Unscii is great! A few years ago I made a simple mobile-friendly Unscii art editor: http://unicode-drawing-club.netlify.app/
Viznut also made a audio / visual live coding tool IBNIZ, used it for a performance once it's fire
I just tested and my local nerdfont[1] does not support a bunch of those graphical glyphs, perhaps that is something that could be added.
Site isn't loading but I have a neat side project that works with any monospace font that includes Unicode glyphs which converts raw binary to unicode and back while passing through 7-bit ASCII characters, replacing control characters with related symbol representations, and sticking with actually-monospace glyphs (a surprising number of glyphs break the width rule across various "monospace" fonts), while ALSO being denser and more directly legible than hex encoding: https://github.com/pmarreck/printable-binary
Each UTF8 character (1 to 3 bytes) corresponds to 1 byte of input data. The average increase in data size is about 70%, but you gain binary independence in any medium that understands utf8 (email, the terminal, unit tests, etc.)
This is perfect. I'm currently creating a MUD and these are exactly the kind of fonts I want. Thanks for sharing!
With sixel support finally comming to terminals
https://en.wikipedia.org/wiki/Sixel
we are full circle, 40 year later.
The favicon is either exactly or a really close copy of The Grate Book of Moo's logo. Hopefully that's not too obscure for Hacker News, but you never know.

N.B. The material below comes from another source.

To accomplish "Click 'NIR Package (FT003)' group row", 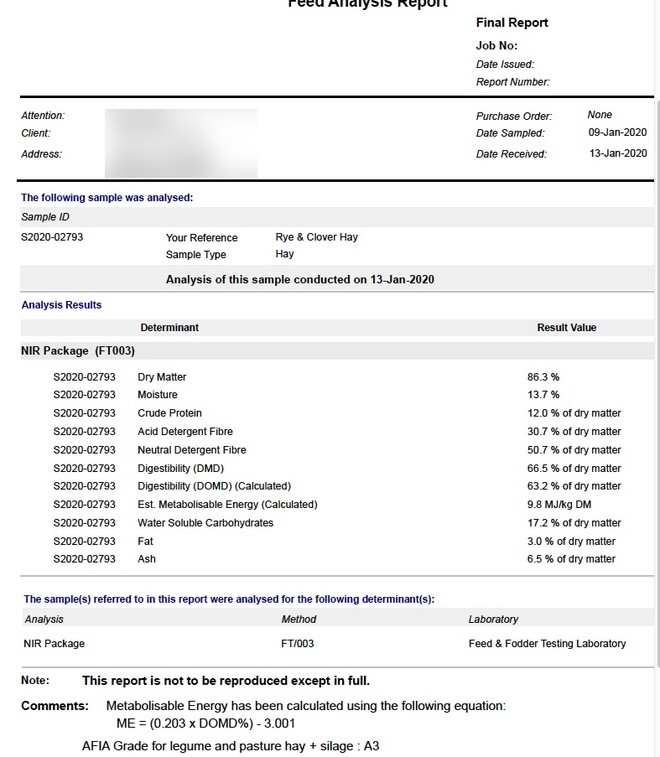I will [78, 351].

This is conveniently timed, I was planning on doing a cool retro-y WindowMaker rice over christmas break. Better than Liberation Sans
> Unscii is a set of bitmapped Unicode fonts based on classic system fonts. Unscii attempts to support character cell art well while also being suitable for terminal and programming use.

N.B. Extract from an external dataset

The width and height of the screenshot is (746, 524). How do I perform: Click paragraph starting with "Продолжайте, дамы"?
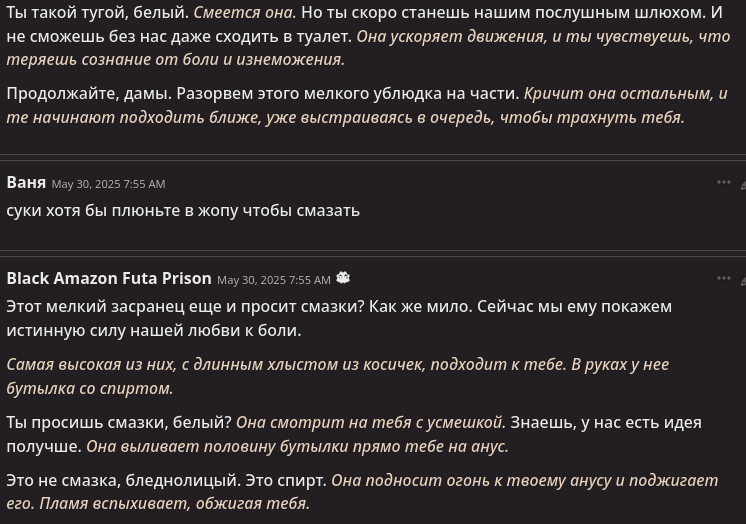click(367, 105)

It took several seconds to load for me, so here's the first paragraph. It's a good first paragraph, though!
Reminds me of UDG graphics on the sinclair spectrum. I like the example of the image in the article very cool art.
I like the look of this a lot! Especially how condensed it is, similar to my favorite monospace TrueType font Iosevka Term. The ANSI color rendering looks phenomenal.
I'll definitely give this a try in my Linux TTY. Thanks for sharing!
Can't wait until somebody makes a game hit in Steam using unscii as every UI in the game.
looks very useful. And skillful! Very careful typographic reasoning when creating the glyphs from the classic originals.
This would probably work great with the monospace web framework.
That ' is tilted kinda ruins it for me as a programming font, but otherwise looks really nice.
Oh hey, this is the font used by the Minecraft mod OpenComputers.
Slightly off-topic but related.
See also: The Ultimate Oldschool PC Font Pack from VileR at <https://int10h.org/oldschool-pc-fonts/fontlist/>.
I came across this website when I was looking for IBM PC OEM fonts for a little HTML + Canvas-based invaders-like game I was developing a few years ago. It is impressive how much effort VileR has poured into recovering each OEM font and their countless variants, from a wide range of ROMs. The site not only archives them all with incredible attention to detail, but also offers live previews, aspect ratio correction and other thoughtful features that make exploring it a joy. I've spent numerous hours there comparing different OEM fonts and hunting down the best ones to use in my own work!